A sociotechnical approach that distributes data ownership to domain teams, treats data as a first-class product, and enables organizations to scale data capabilities without central bottlenecks.
Traditional data lakes and warehouses accumulate three systemic failure modes as organizations grow. Data Mesh exists to eliminate each one.
A single central data team receives requests from every domain in the organization. As the company scales, pipeline queues grow, delivery slows, and the team becomes a chronic blocker for business decisions.

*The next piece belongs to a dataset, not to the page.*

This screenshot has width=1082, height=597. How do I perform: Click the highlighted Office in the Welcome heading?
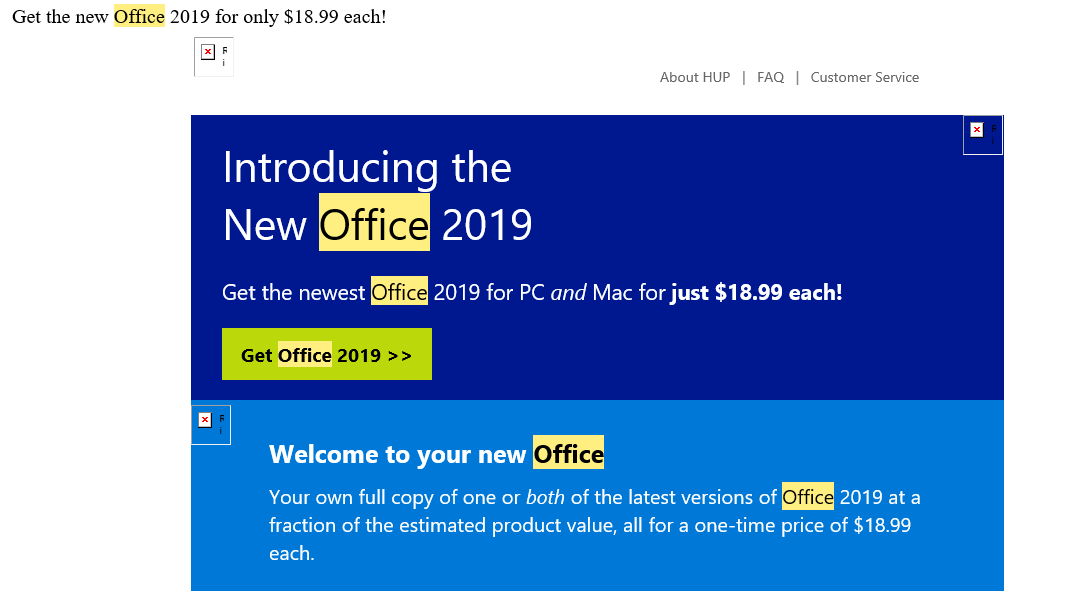click(568, 453)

When the Orders domain's data is modeled by a central team, critical business nuance gets lost. The team owning the pipeline doesn't own the domain — they make assumptions, introduce drift, and produce data nobody fully trusts.
All data flows through a single lake or warehouse. Schema changes are global events. A bad migration breaks 40 downstream consumers. Coupling creates fragility — the larger the platform, the harder it is to change anything safely.
Just as monolithic applications struggled to scale (one team, one deploy, one failure domain), monolithic data platforms exhibit the same pathologies.
Microservices broke apps into independently-deployable services, each owned by a team. Data Mesh breaks data into independently-owned data products, each with its own pipeline, schema, and SLA.
Both paradigms accept distributed complexity in exchange for organizational scalability. Neither is a silver bullet — both require platform investment and team maturity to succeed.